Pesqueiro se trouve à environ 15 kilomètres au nord de Soure, accessible par une route goudronnée sur la majeure partie du trajet — une anomalie à Marajó. C’est l’attraction naturelle la plus visitée de l’île, ce qui signifie qu’un dimanche chargé vous pouvez la partager avec quelques centaines de Brésiliens de Belém venus passer la journée après la traversée en ferry. Venez un jour de semaine en moyenne saison et le calcul change radicalement. J’y étais un mardi d’août et je me suis senti véritablement seul de longs moments durant.
La question de l’eau
Soyons honnête à propos de l’eau de Pesqueiro, parce que les photos ne le sont jamais : elle n’est pas bleue. Elle n’est même pas près d’être bleue. L’Amazone déverse chaque jour des milliards de litres d’eau douce chargée de sédiments dans cet estuaire, et le résultat est une eau chaude, trouble, d’un brun-rouge que les locaux appellent água doce (eau douce), même si elle contient assez de sel pour être qualifiée de saumâtre. On peut s’y baigner. Elle est chaude, calme, et les hauts-fonds sont immenses. Simplement, on ne voit pas ses pieds quand on a de l’eau jusqu’aux genoux.

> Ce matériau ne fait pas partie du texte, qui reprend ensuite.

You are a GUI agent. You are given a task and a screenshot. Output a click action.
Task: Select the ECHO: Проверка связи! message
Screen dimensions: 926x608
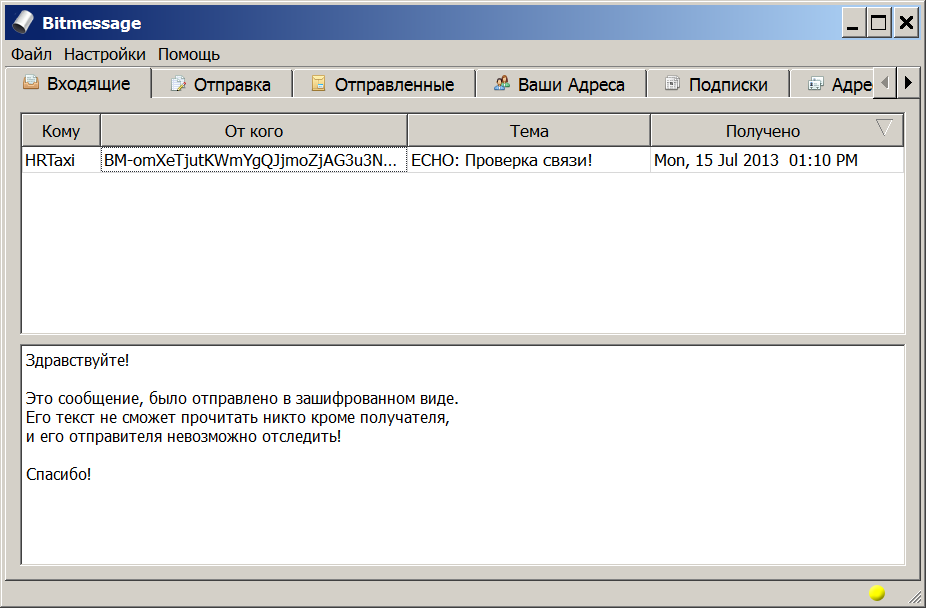pyautogui.click(x=500, y=160)
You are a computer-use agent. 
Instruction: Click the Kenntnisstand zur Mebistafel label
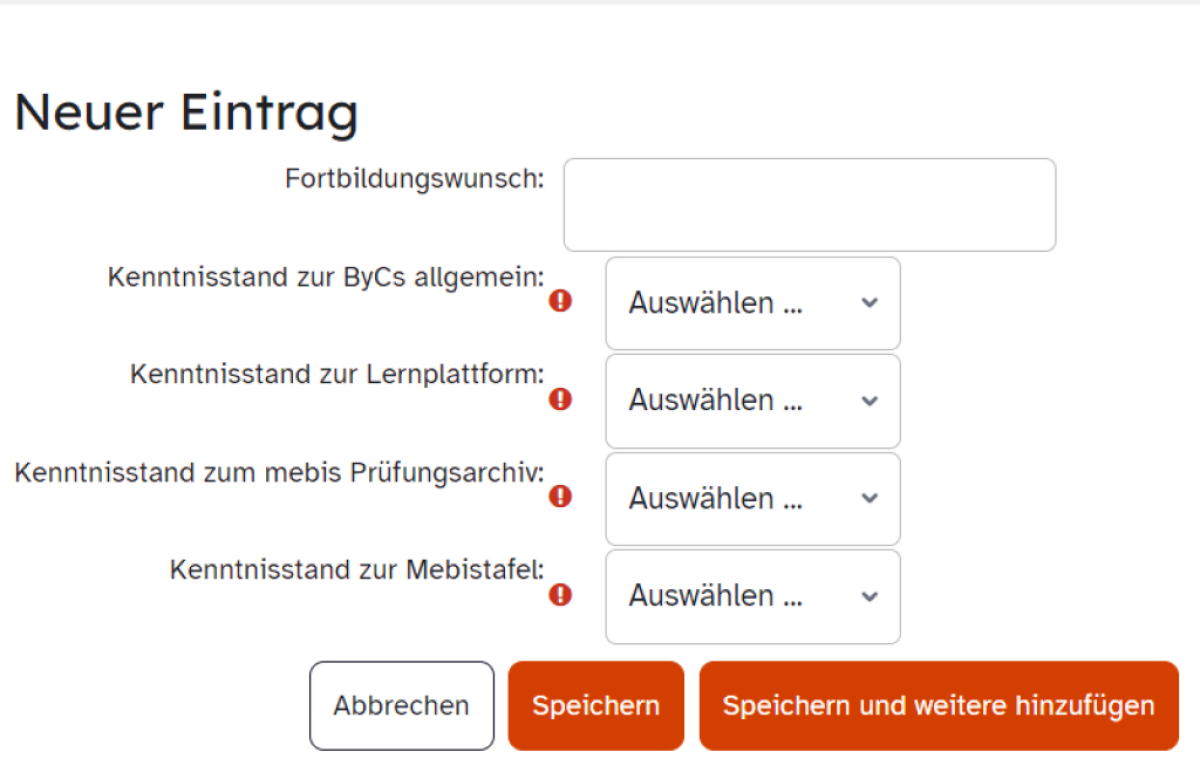(x=357, y=570)
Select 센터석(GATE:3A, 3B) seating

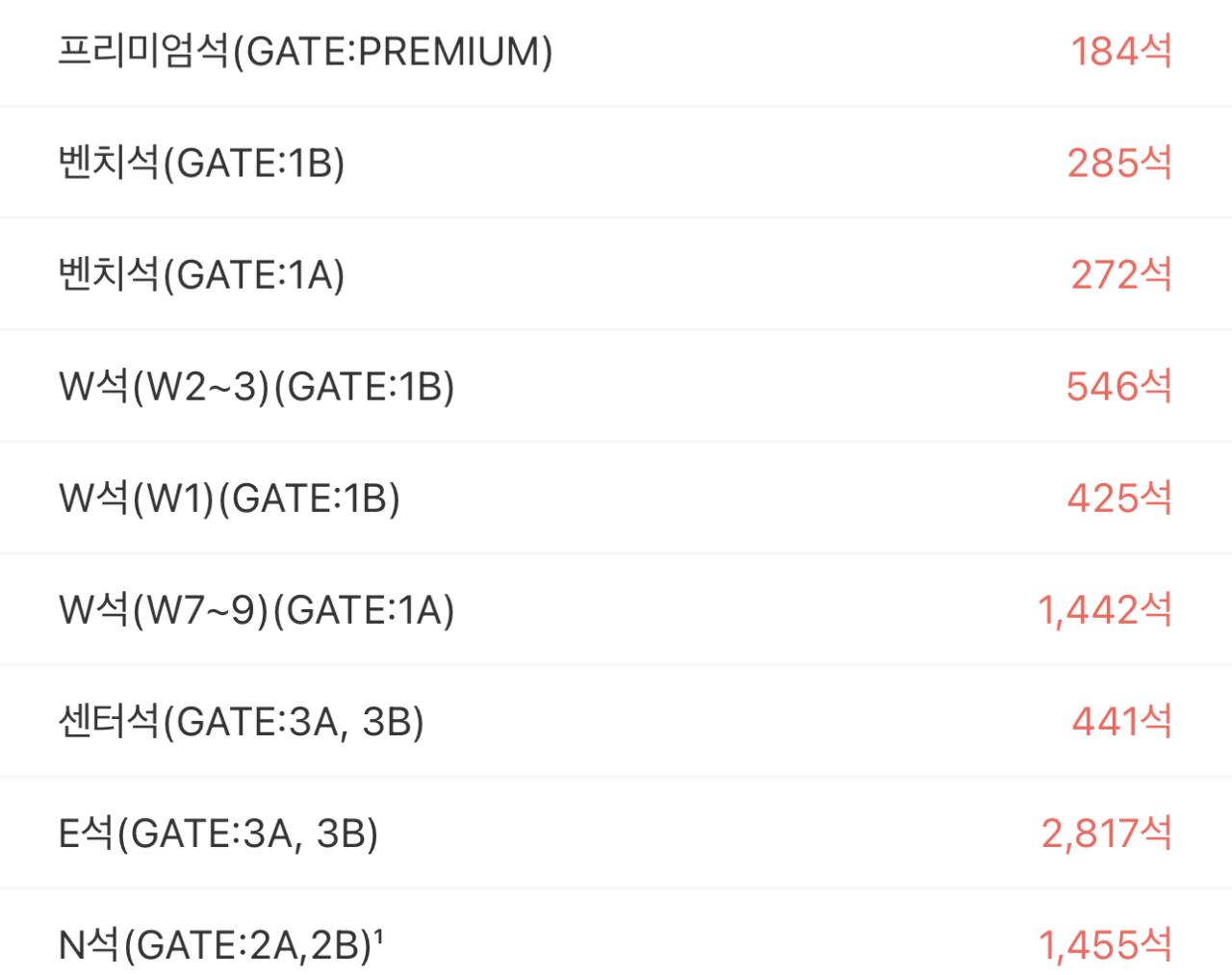coord(616,721)
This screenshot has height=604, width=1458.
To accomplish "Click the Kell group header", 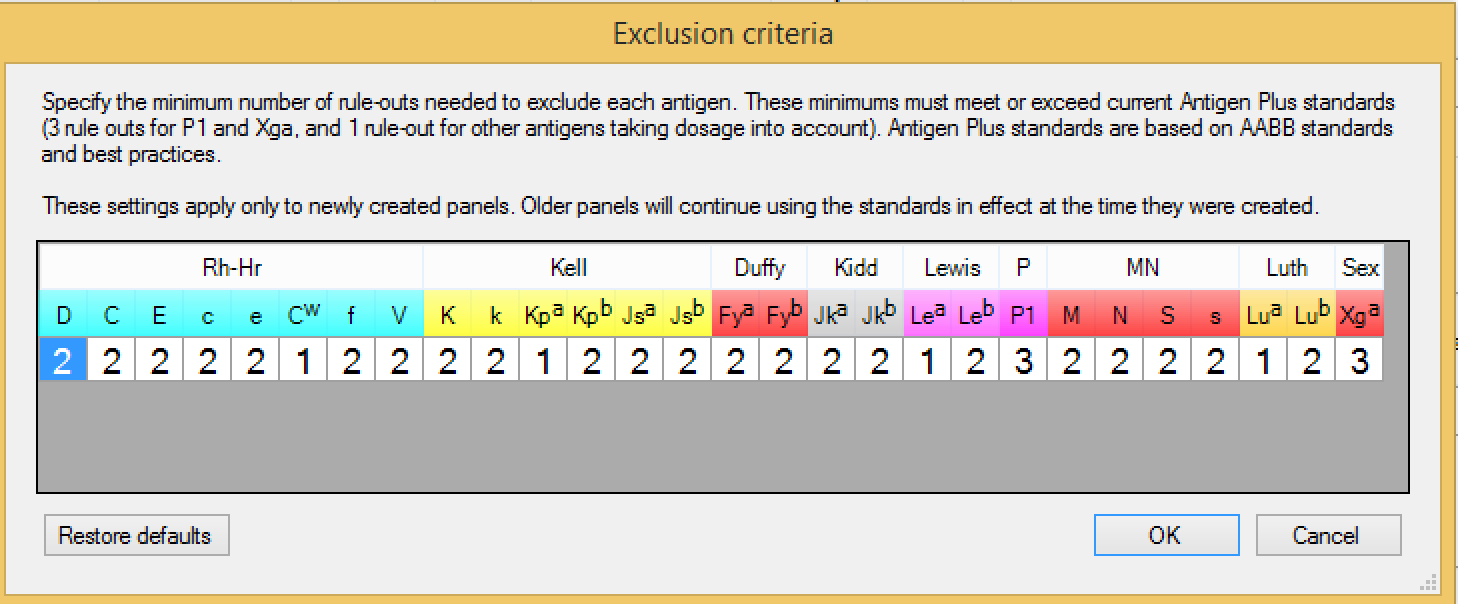I will [x=567, y=267].
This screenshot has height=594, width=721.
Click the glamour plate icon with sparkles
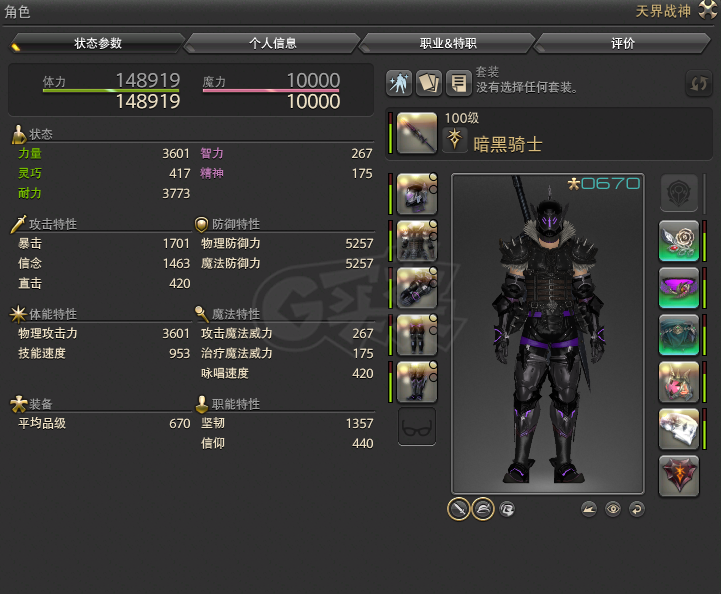click(399, 83)
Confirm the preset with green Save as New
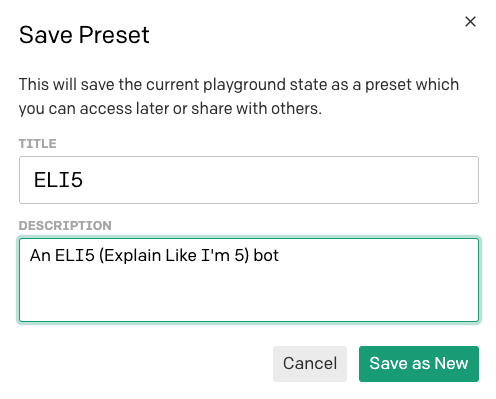 tap(419, 364)
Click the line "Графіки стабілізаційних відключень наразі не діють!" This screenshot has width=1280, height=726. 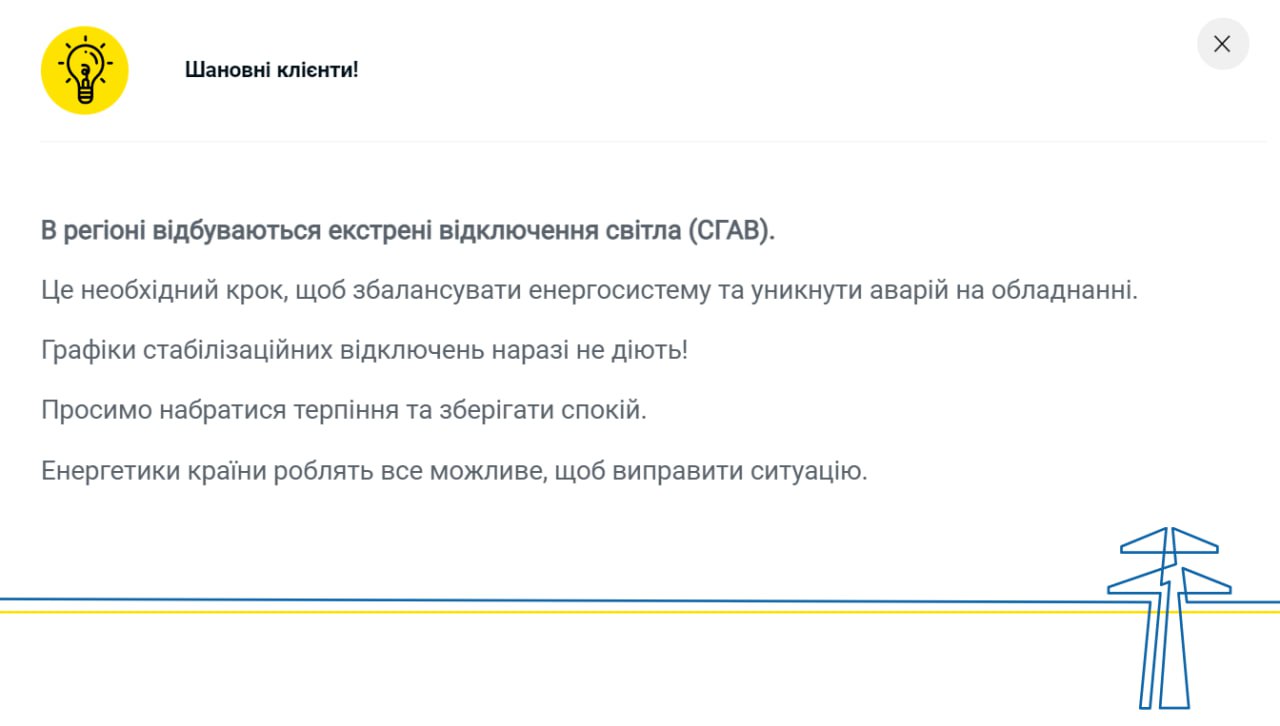pyautogui.click(x=365, y=351)
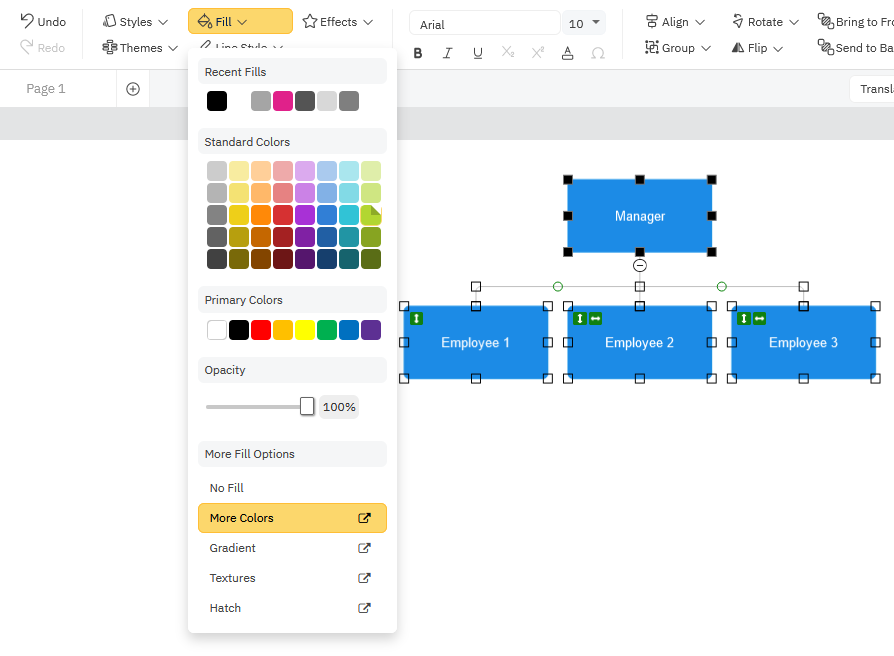Toggle the selection lock on Employee 1
The width and height of the screenshot is (894, 656).
coord(417,318)
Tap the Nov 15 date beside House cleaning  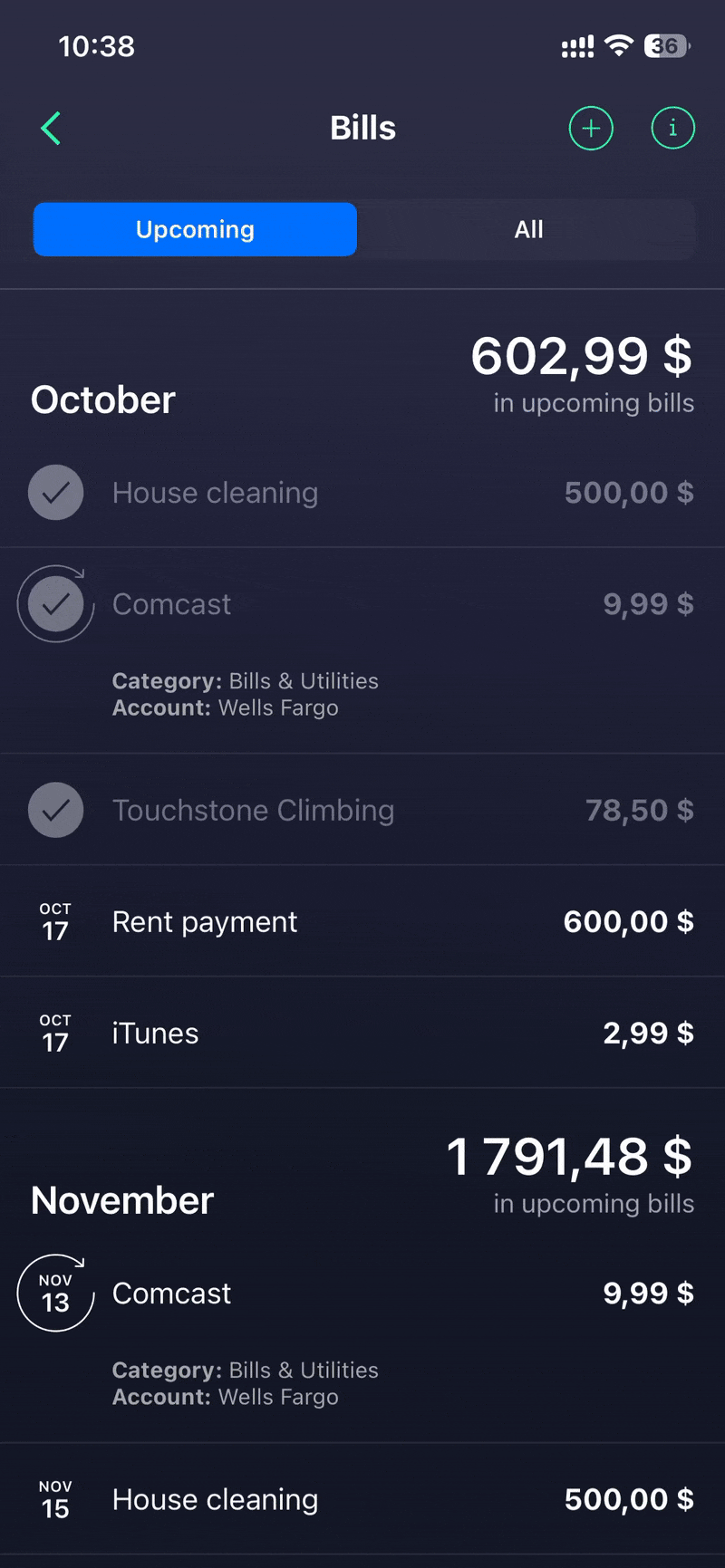point(55,1500)
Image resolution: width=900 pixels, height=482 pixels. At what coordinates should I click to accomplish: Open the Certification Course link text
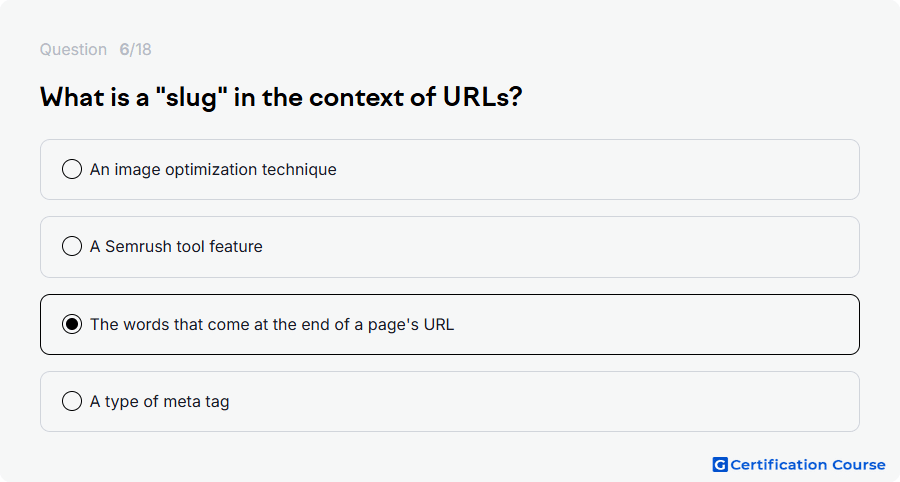pyautogui.click(x=808, y=464)
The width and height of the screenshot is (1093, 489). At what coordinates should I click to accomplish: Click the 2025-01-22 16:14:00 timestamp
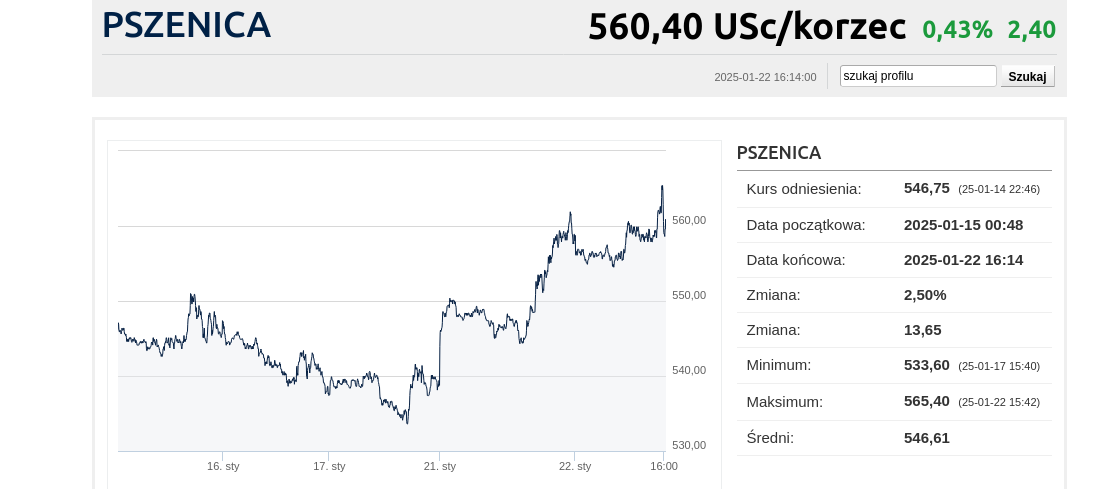point(765,77)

Ça m’a dérangé pendant une dizaine de minutes, puis ça a cessé d’avoir de l’importance. L’expérience de se tenir dans une eau vaste, chaude et plate face à un horizon désert est saisissante quelle que soit sa couleur.
La marée basse, c’est le spectacle
Tout le drame de Pesqueiro se joue à marée basse, quand la mer se retire de 300 à 400 mètres et découvre un large banc de sable ferme qui s’étend des deux côtés à perte de vue. C’est là que les échassiers arrivent en force — aigrettes, hérons, huîtriers travaillant la ligne de marée selon des schémas organisés. C’est aussi le moment où les habitants des barracas s’avancent dans l’eau qui se retire avec leurs éperviers pour attraper ce que la marée laisse derrière elle.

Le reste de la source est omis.